Ted called when I was picking up my stuff, making it all the better. I could never anticipate when he would call, but today he was a bit in a rush and we barely spoke five minutes as I save up everything and the through the elevator's way down. My brother was safe and good, and that had to be enough. He told me to tell Shane he was sorry again and once more I was spiked in curiosity about what could have gone down between the twins that would leds them to months of no-speaking.

I promised him I would and he hung up as I was exiting the building. But of course, not everything could go as smooth as I wanted it to be and I was half surprised, half annoyed when I spotted a familiar car a bit down the street. Nate was leaning against it's side typing away on his phone without a care in this world.

I burned with shame and anger as I remembered the humiliating way he ended our talk this weekend. No feelings involved, checked. But couldn't we turn to one another for the physical part like we originally planned? Apparantly only when he felt it convenient.

It was bad enough I was aching for more than just his turn down.
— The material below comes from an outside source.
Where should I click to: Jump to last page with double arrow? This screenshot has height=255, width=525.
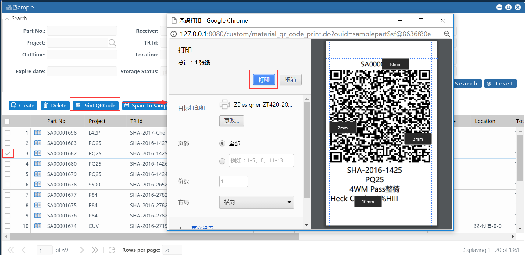(x=95, y=250)

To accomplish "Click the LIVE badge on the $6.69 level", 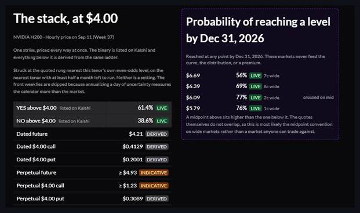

I had wanted to hear his voice, to talk to him, and in return he tried to pry on answers I wasn't ready to give and hung up when I had made my intentions pretty clear.

I had never been so blunt about it before and now I felt rejected and humiliated. And I hated it. And him for making me feel so eased to let him do this to me over and over again.

And now he was here?

Seeing no other way around, I took in a deep calming breath, trying to steady the loud beats of my heart at his unexpected presence, and begrudgingly lowered the steps of the front of the building.